Rusli menyatakan cara-cara yang menggunakan teknologi, harusnya lebih banyak dipergunakan oleh masyarakat Indonesia. Sebagian besar masyarakat kita sangat familiar dengan gadget, teknologi, dan aplikasi, sebagai satu potensi yang bisa dikembangkan, untuk mengatasi problem sampah di perkotaan. “Di sisi lain, mengelola sampah harus menjadi bagian dari gaya hidup, bagian dari sesuatu yang dianggap keren oleh anak muda. Ada anak muda yang sudah mulai mengepul sampah, terutama sampah yang bisa didaur ulang. Mereka membuat lokasi, atau tempat penampungan yang bagus, bersih, dan wangi,” jelasnya.

Krismiyati Tasrin peneliti Pusat Riset Kesejahteraan Sosial, Desa dan Konektivitas OR TKPEKM-BRIN, dalam pengantarnya mengatakan, kalau bicara tentang pengelolaan sampah pintar perkotaan, mengacu pada sistem apa pun yang menggunakan teknologi.

“Dengan demikian pengelolaannya lebih efisien, hemat biaya, dan ramah lingkungan. Sistem ini dilengkapi dengan teknologi pemantauan yang mengumpulkan, dan melacak data real time,” lanjut Krismiyati.

Krismiyati menambahkan, peningkatan produksi sampah perkotaan, disebabkan oleh laju urbanisasi, dan pertumbuhan penduduk yang tinggi. Kemudian, perilaku konsumtif, dengan peningkatan tren belanja online. Menghasilkan sampah yang didominasi oleh plastik, dan berbagai material pembungkus paket.

Pengelolaan sampah perkotaan memerlukan teknologi, lanjut Krismiyati, karena sistem pengelolaan sampah tradisional tidak mampu menangani sampah yang dihasilkan. Untuk menjembatani kesenjangan, perlu mengadopsi teknologi pengelolaan sampah cerdas, yang dapat meningkatkan efisiensi dan efektifitas pengelolaan sampah perkotaan.
Dalam kegiatan ini, menampilkan dua narasumber lainnya, pendiri start up berbasis digital, yaitu Fazrin Rahman Ceo QYOS, dan M. Hafiz Waliyuddin Ceo Angkuts.
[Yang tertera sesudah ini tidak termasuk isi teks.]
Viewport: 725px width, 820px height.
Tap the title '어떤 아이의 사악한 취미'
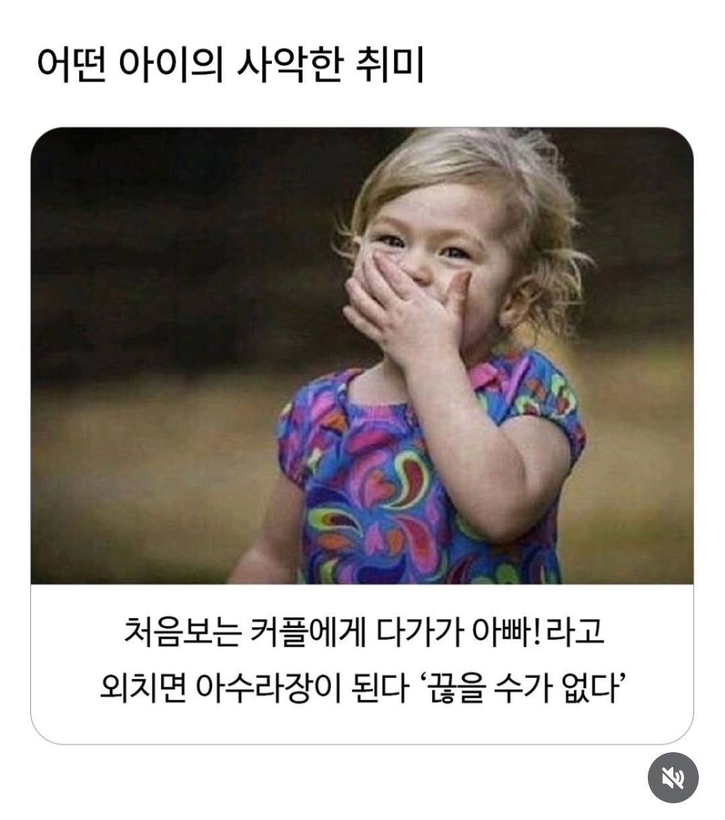tap(230, 66)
QYOS didirikan tahun 2020, start up digital yang menyediakan stasiun refill otomatis, untuk produk rumah tangga, ditempatkan di berbagai toko, daerah lingkungan masyarakat. QYOS berfokus untuk mengurangi sampah plastik dari hulu, bekerja sama langsung dengan produsen.

Menurut Fazrin, refill menjadi model yang mudah diadopsi, baik oleh produser atau retailer. Dengan model refill, produsen akan tetap berfokus memproduksi high quality bulks, sebagai tugas utama mereka. Dari sisi retailer mereka bisa berfokus, untuk mendistribusikan produk-produk, dengan harga yang masuk akal.

Sementara itu, perusahaan Angkuts merupakan aplikasi logistik, awalnya membantu masyarakat untuk melakukan pengangkutan barang, secara mudah, aman dan terpercaya. Tahun 2016 awal Angkuts terbentuk, menerima jasa pengangkutan orang, barang, makanan, dan angkut sampah. “Tahun 2019 berganti kegiatan menjadi jasa angkutan sampah, dengan metode driver kemitraan. Salah satu visi dari Angkuts untuk meningkatkan income dari kemitraan driver, dan meningkatkan kesejahteraan mereka,” urai Hafiz.

Tahun 2022, melakukan kegiatan jasa angkutan sampah berlangganan. Ke depannya, sedang mengembangkan fitur jasa sekali angkut, dan aplikasi bank sampah. “Kita ingin mengembangkan bank sampah binaan pemerintah yang sudah tersedia,” pungkasnya. (ns/ed: and)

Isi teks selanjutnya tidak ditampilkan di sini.